Regions with significant populations
- Porto Velho · Manaus · Belém^{[citation needed]}

Languages
- Portuguese · Bajan Creole^{[citation needed]}

Religion
- Major Roman Catholics Animists · Protestants^{[citation needed]}

Related ethnic groups
- Barbadian British · Barbadian Canadians

= Barbadian Brazilians =

Barbadian Brazilians (Barbadiano-brasileiro) or Bajans, refers to Brazilian people of full, partial or predominantly Barbadian ancestry, or Barbadian-born people residing in Brazil.
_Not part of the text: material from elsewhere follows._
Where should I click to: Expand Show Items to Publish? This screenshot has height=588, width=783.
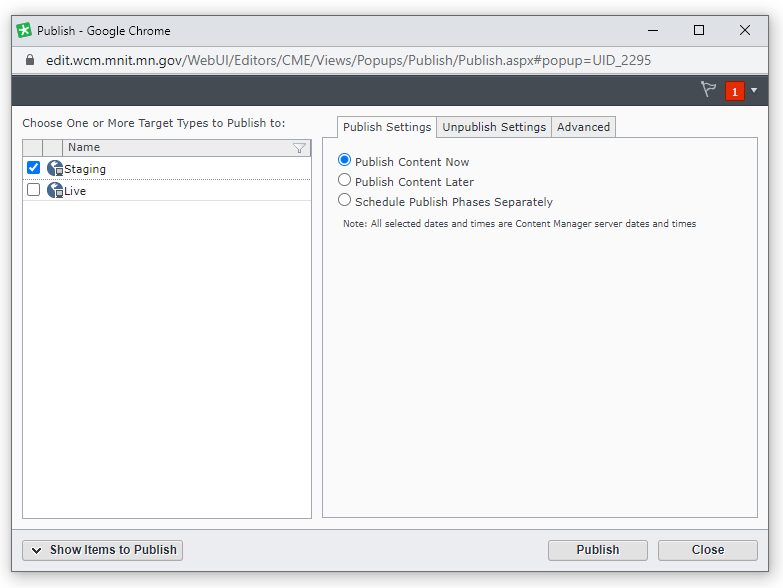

At the beginning of the 20th century, many Barbadians worked in the Amazonas region, Pará and Rondônia. There had been a mass exodus from the Caribbean in order to take part in the rubber boom, and the poor socio-economic conditions in Barbados at the time made Brazil an enticing place to search for a better life. In 1911 Roger Casement who was a British consular official at the time undertook a special investigation of the condition of Barbadian workers in the Putomayo Valley then part of Peru traveling to that region by going up the Amazon. The Barbadian presence is still evidenced through some surnames of British origin found in Brazil, such as Alleyne, Mottley, Maloney, Depeiza, Blackman and Layne.